Russian pianist Alexander Malofeev in recital at Hahn Hall, Music Academy of the West, Jan. 24, 2025.
… Alexander Malofeev, 23, who makes a monumentally thunderous impression with his music.
For their local appearances, Malofeev played a recital in the Music Academy of the West’s Hahn Hall as part of the UC Santa Barbara Arts & Lectures series… Malofeev, now 23, can become a keyboard demon. He appears elfish and shy as he approaches his instrument. Once seated, though, his body bends to the keys as if in command of the piano’s power. His intensity overwhelms…
Born in Moscow, Malofeev captured attention winning first prize at the 2014 International Tchaikovsky Competition for Young Musicians, becoming a recognized prodigy throughout Russia. In the nearly three years since he moved to the West, he has risen up the professional circuit. Daniel Barenboim has been a champion. He made his L.A. debut with the Pasadena Symphony in 2023. Last summer he appeared with the L.A. Phil at the Hollywood Bowl.

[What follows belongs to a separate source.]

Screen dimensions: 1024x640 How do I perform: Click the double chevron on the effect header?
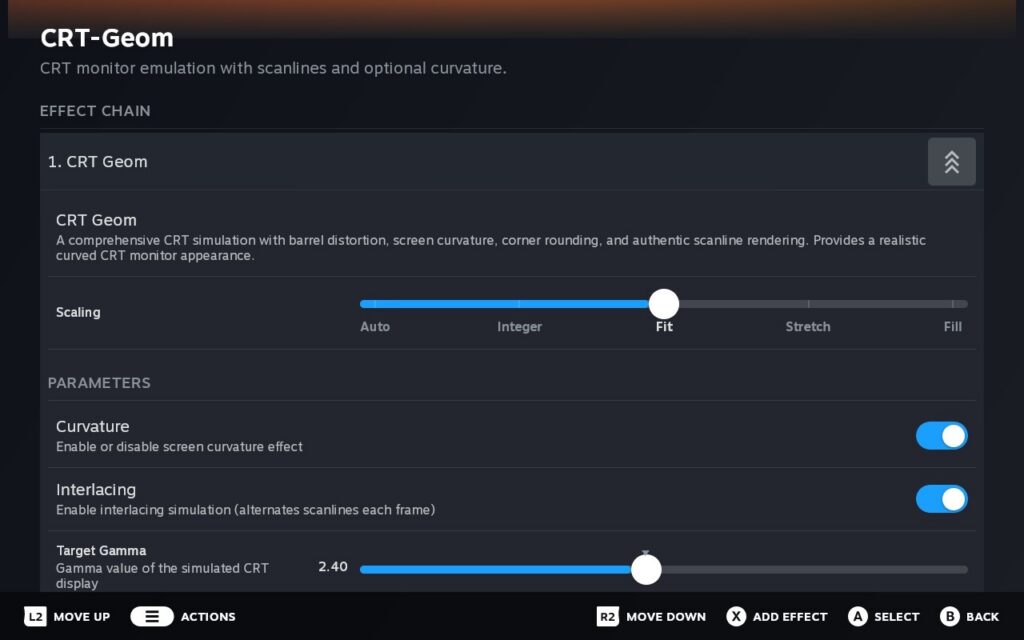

Hearing Malofeev in the intimate but not claustrophobic Hahn Hall acoustic, however, brought out new dimensions. For the first half, he joined three otherworldly impromptus — Drei Klavierstücke, Opus 946 — written in Schubert’s last months with the Third Sonata by the neglected Soviet composer Dmitri Kabalevsky. The sonata from 1947 celebrates the end of a world war and sublimates the war’s lasting pain, and that fit surprisingly well with Schubert’s dramatic outbursts of existential terror that fade into an emptiness filled with sublime lyricism.
There is no surface to Malofeev’s playing. He tests the deepness of each phrase, warranted or not. It’s exhausting to listen to him, each impromptu, each sonata movement, becoming a draining experience of energetic power overcoming grave pessimism. Kabalevsky succumbed to Stalin’s decrees against formalistic art, and he has never been taken seriously in the West. Malofeev, though, found a riveting, antiwar core to the sonata otherwise dismissed as an empty virtuoso score known mainly from Vladimir Horowitz’s recording.

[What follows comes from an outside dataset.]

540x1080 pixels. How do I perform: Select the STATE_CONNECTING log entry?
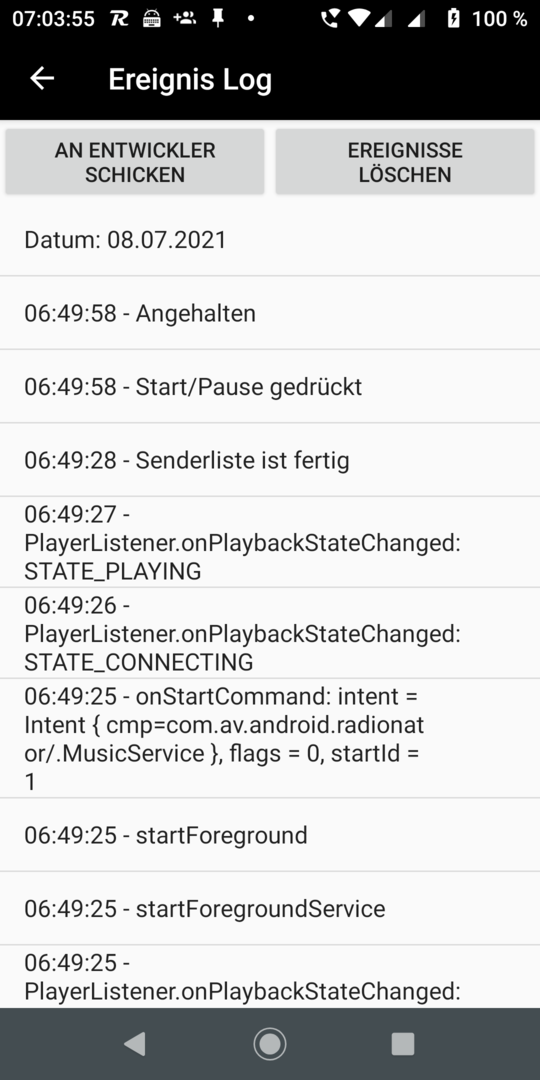(x=270, y=633)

The second half of the recital proved more draining still. In Malofeev’s subjugating hands, Janácek’s vaporously evocative “In the Mists” became “In the Thick, Disorienting and Blinding Fog” and led, without a pause, into Liszt’s doomed and drummed “Funérailles,” creating an extraordinary sonic vista. This was followed by four elusive Scriabin miniature preludes, Opus 22, and Scriabin’s harmonic flight-of-fancy Opus 28 Fantasie.
As an encore for this unhackneyed recital, Malofeev turned Rachmaninoff’s ultra-hackneyed Prelude in C Minor into something so monumentally thunderous that it nearly overwhelmed all that had come before it. There seems no limits to the depths Malofeev can reach. He is a pianist who lives in an all-consuming piano space, one that he is just beginning to explore. The very good news is that the classical music industry has yet to put the commercial screws on him, allowing him necessary time to follow his bliss. He has made no recordings (although YouTube provides plenty of live performances). Recordings can come later. He needs to first keep testing the bounds.